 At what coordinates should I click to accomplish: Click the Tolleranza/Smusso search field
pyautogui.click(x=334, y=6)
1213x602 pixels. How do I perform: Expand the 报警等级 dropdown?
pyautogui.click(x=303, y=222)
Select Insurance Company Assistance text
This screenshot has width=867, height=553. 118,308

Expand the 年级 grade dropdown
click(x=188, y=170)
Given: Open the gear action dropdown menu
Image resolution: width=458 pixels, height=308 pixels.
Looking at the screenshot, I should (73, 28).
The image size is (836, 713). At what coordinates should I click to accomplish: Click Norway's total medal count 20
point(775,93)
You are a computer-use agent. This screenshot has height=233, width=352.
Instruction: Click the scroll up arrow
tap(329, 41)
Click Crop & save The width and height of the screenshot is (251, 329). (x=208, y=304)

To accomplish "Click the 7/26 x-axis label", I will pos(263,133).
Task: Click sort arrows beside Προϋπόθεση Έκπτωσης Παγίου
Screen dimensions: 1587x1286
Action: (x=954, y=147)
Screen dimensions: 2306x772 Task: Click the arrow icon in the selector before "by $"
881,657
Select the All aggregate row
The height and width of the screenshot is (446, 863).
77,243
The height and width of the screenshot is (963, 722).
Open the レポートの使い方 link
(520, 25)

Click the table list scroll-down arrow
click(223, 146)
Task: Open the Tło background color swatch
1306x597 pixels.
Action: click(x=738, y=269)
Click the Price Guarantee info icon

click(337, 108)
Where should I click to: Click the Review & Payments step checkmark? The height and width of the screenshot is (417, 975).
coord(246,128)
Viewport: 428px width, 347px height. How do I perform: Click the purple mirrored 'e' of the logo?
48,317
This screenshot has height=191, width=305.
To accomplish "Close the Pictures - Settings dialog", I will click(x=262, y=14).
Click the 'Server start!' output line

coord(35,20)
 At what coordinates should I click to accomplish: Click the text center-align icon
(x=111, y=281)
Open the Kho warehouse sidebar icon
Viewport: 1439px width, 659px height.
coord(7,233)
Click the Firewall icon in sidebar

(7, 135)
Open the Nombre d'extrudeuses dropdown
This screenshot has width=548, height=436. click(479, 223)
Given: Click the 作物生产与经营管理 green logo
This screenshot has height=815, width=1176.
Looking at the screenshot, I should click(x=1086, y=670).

# # # # #

-- Work item --
Give back all the records above exactly as they were written.

-- Response --
 At what coordinates should I click to accomplish: Click the Tolleranza/Smusso search field
pyautogui.click(x=334, y=6)
1213x602 pixels. How do I perform: Expand the 报警等级 dropdown?
pyautogui.click(x=303, y=222)
Select Insurance Company Assistance text
This screenshot has width=867, height=553. 118,308

Expand the 年级 grade dropdown
click(x=188, y=170)
Given: Open the gear action dropdown menu
Image resolution: width=458 pixels, height=308 pixels.
Looking at the screenshot, I should (73, 28).
The image size is (836, 713). At what coordinates should I click to accomplish: Click Norway's total medal count 20
point(775,93)
You are a computer-use agent. This screenshot has height=233, width=352.
Instruction: Click the scroll up arrow
tap(329, 41)
Click Crop & save The width and height of the screenshot is (251, 329). (x=208, y=304)

To accomplish "Click the 7/26 x-axis label", I will pos(263,133).
Task: Click sort arrows beside Προϋπόθεση Έκπτωσης Παγίου
Screen dimensions: 1587x1286
Action: (x=954, y=147)
Screen dimensions: 2306x772 Task: Click the arrow icon in the selector before "by $"
881,657
Select the All aggregate row
The height and width of the screenshot is (446, 863).
77,243
The height and width of the screenshot is (963, 722).
Open the レポートの使い方 link
(520, 25)

Click the table list scroll-down arrow
click(223, 146)
Task: Open the Tło background color swatch
1306x597 pixels.
Action: click(x=738, y=269)
Click the Price Guarantee info icon

click(337, 108)
Where should I click to: Click the Review & Payments step checkmark? The height and width of the screenshot is (417, 975).
coord(246,128)
Viewport: 428px width, 347px height. How do I perform: Click the purple mirrored 'e' of the logo?
48,317
This screenshot has height=191, width=305.
To accomplish "Close the Pictures - Settings dialog", I will click(x=262, y=14).
Click the 'Server start!' output line

coord(35,20)
 At what coordinates should I click to accomplish: Click the text center-align icon
(x=111, y=281)
Open the Kho warehouse sidebar icon
Viewport: 1439px width, 659px height.
coord(7,233)
Click the Firewall icon in sidebar

(7, 135)
Open the Nombre d'extrudeuses dropdown
This screenshot has width=548, height=436. click(479, 223)
Given: Click the 作物生产与经营管理 green logo
This screenshot has height=815, width=1176.
Looking at the screenshot, I should click(x=1086, y=670).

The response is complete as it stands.